The US Environmental Protection Agency (EPA) is poised to announce a controversial rule today that would ban researchers with active agency grants from serving on EPA advisory boards.

The announcement is expected to coincide with appointments to several agency advisory panels. In crafting the policy, EPA administrator Scott Pruitt sided with his agency’s most vociferous critics, who claim that EPA science panels are stacked with scientists who are biased in favour of the agency’s regulatory agenda.

Scientists and environmentalists blasted the policy as hypocritical and dangerous, saying it will exclude many top researchers while rendering the volunteer posts less attractive for those who remain eligible.
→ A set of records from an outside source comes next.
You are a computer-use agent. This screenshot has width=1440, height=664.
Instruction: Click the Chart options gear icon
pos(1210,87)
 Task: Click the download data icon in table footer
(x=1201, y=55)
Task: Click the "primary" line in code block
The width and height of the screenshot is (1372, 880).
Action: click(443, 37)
Peter Thorne, a toxicologist who chaired the agency’s main science advisory board through September, says that the board already has policies in place to deal with conflicts of interest—such as those related to research by a board member or financial interests among industry scientists. “I’m really baffled as to why this is necessary,” says Thorne, a professor at the University of Iowa in Iowa City.

The EPA’s new policy borrows from legislation backed by Republican lawmakers that has been circulating in the US Congress for several years. In March, the US House of Representatives passed the latest version, which would restrict scientists with EPA grants from serving on advisory panels and loosen rules that seek to address any conflicts of interest related to industry scientists who serve on the panels. The fate of that bill is uncertain, however, since the Senate—which would have to give its approval before the legislation could become law—has not taken action on the matter.
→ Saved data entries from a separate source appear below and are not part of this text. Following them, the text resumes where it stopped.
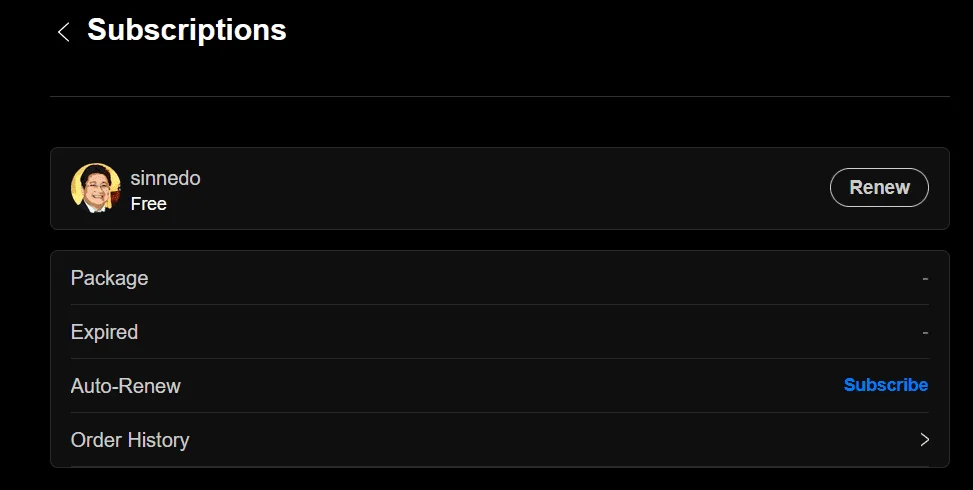Click empty card space left of Renew
Viewport: 973px width, 490px height.
(515, 188)
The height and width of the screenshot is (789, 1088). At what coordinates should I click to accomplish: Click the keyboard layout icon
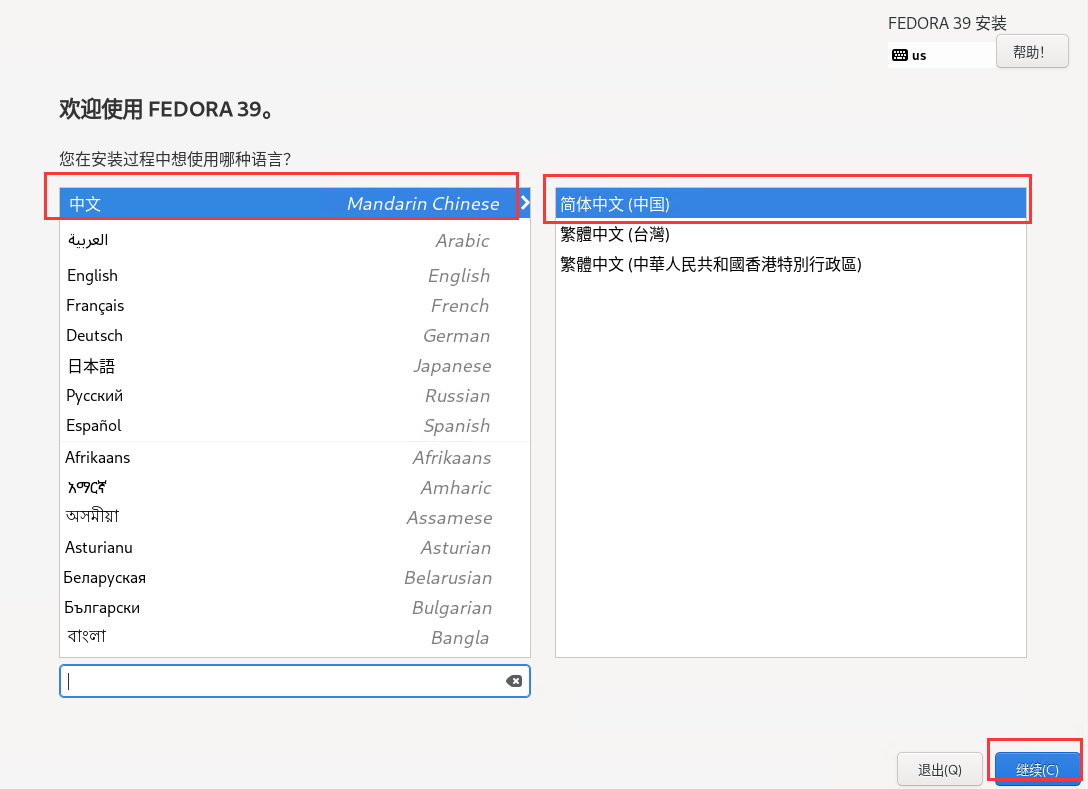pyautogui.click(x=899, y=55)

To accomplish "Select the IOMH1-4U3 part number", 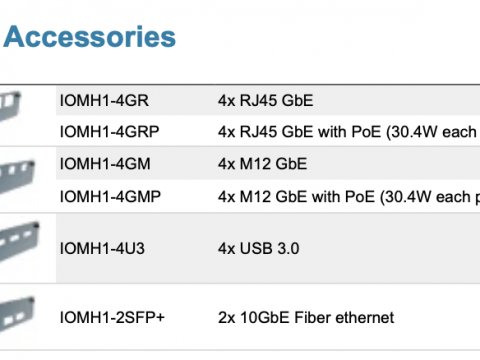I will pos(102,249).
“The reason it couldn’t get through Congress is that it doesn’t make any sense,” says Andrew Rosenberg, who heads the Center for Science and Democracy at the Union of Concerned Scientists (UCS), an advocacy group in Cambridge, Massachusetts. “It turns the idea of conflict of interest on its head.”

Rosenberg’s group analysed the current membership of the EPA’s main science advisory board and found that five of the 47 members could be barred by the new policy.

But the EPA restrictions on advisory-board members could soon affect a much larger swathe of panel appointments. The terms of 15 people on the agency's main science advisory board expired at the end of September. EPA watchers are also expecting to soon see appointments to the Board of Scientific Counselors, which advises the EPA’s main research arm, and a third panel that advises the agency on air regulations.

The agency's overhaul of its advisory boards has been in the works for months. The EPA sparked an uproar in May and June by dismissing dozens of scientists who had served a single three-year term on the Board of Scientific Counselors. In the past, the agency has appointed many scientists for a second term to provide more continuity for programme managers who are seeking input on the vast array of research efforts at the agency.